In my view, it is the continued occupation of the West Bank that is a threat to Israel’s very existence. Therefore, if we can prevent remilitarisation in exchange for the reconstruction of Gaza, and if we can strengthen the PA and weaken Hamas, then I think we should push forward and make use of Mahmoud Abbas’s newly won authority in order to resume the negotiations with the PA. If the present lack of progress with the Palestinians in the West Bank continues, I think it will be very difficult for Israel to preserve a long term, secure relationship with the Gaza strip. The two issues are linked – rebuilding Gaza and establishing a secure relationship between Israel and Gaza should be accompanied by a much more stable arrangement between Israel and the West Bank.

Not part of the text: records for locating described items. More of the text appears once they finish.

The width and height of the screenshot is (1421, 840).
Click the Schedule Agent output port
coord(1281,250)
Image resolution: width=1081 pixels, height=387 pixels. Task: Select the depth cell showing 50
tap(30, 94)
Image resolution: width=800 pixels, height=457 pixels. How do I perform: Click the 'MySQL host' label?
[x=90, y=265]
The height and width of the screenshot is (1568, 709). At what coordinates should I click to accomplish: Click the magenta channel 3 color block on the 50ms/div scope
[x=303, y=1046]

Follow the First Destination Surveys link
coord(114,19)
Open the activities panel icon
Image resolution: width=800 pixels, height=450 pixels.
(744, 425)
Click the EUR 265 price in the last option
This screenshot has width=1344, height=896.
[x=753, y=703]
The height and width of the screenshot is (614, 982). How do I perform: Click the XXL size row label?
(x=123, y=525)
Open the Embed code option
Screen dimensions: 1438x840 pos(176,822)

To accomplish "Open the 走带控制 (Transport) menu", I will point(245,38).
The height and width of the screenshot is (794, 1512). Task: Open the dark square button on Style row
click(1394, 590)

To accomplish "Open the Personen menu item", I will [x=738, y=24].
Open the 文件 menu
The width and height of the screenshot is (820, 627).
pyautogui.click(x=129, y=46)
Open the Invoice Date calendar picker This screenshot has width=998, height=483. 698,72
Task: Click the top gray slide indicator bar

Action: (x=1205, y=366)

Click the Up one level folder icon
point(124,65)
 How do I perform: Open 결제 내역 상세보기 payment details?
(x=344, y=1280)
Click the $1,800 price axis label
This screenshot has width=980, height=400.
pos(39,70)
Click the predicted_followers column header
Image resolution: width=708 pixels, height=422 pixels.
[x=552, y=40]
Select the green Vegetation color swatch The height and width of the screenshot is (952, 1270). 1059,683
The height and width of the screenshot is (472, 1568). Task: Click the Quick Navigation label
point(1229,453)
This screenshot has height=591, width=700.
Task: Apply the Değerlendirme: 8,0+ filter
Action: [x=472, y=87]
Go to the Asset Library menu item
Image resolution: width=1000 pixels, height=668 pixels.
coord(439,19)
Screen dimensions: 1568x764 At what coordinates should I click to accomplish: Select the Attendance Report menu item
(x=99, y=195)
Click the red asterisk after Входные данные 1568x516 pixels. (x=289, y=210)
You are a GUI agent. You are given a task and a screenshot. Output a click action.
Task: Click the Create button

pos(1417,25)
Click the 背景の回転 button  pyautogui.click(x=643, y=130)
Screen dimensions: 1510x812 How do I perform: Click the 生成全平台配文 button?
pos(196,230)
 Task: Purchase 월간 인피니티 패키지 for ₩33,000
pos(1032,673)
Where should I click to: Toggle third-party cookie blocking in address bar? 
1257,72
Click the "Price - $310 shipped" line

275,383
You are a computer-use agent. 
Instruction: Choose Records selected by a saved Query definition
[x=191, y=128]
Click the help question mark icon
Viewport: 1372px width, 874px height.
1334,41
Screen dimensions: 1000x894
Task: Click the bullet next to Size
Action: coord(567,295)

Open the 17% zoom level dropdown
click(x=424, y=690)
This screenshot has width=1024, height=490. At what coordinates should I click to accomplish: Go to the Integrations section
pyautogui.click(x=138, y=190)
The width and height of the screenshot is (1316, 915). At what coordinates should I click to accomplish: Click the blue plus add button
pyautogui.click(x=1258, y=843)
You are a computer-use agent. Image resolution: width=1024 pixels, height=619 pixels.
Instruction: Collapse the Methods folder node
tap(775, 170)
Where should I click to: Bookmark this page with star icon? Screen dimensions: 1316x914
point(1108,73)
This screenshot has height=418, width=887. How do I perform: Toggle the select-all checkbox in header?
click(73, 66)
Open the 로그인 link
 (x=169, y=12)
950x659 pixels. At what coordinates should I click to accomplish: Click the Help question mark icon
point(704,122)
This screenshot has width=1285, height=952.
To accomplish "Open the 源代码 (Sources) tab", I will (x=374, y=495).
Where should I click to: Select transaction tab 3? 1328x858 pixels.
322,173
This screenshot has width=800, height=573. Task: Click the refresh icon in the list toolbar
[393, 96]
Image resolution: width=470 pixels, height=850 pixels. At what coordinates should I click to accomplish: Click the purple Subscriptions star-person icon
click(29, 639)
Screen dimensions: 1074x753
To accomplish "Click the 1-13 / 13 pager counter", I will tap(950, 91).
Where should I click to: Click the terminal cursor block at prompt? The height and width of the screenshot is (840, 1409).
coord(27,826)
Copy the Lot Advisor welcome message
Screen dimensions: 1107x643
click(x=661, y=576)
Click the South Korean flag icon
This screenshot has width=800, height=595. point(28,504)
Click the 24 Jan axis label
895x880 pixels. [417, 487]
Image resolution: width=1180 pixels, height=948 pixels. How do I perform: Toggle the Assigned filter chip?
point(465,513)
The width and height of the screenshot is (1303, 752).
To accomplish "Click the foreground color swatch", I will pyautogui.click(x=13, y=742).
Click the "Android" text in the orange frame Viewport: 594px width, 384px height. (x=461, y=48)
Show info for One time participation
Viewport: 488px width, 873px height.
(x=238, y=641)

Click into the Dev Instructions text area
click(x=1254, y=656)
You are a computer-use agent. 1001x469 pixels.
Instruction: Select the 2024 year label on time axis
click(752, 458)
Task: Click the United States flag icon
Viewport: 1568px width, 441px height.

I think that a new arrangement in the West Bank should be based on the Gaza model: withdrawal and the maintenance of Israeli security from outside. Look, we are now in the throes of withdrawing from Gaza unilaterally for the third time, and there is obviously a reason for that. We decided we did not want to rule over 1.8 million Palestinians in Gaza and that logic should apply to our rule over 2.5 million Palestinians in the West Bank.
Once we achieve the ‘non-remilitarisation for reconstruction’ formula, we should also be thinking constructively and creatively about where we go from there. I think that means making use of the increased authority of the PA and Mahmoud Abbas to make progress on the West Bank issue. We could secure that progress by negotiations and an agreement with the PA, or, alternatively, by redeploying in the West Bank in a way that leaves much less of the occupation in place. That redeployment could be done unilaterally by Israel, but as I have said before, it should be coordinated unilateralism; that is, coordinated with the PA and the United States. I think that’s the way to break out of the present impasse with the Palestinians over the West Bank.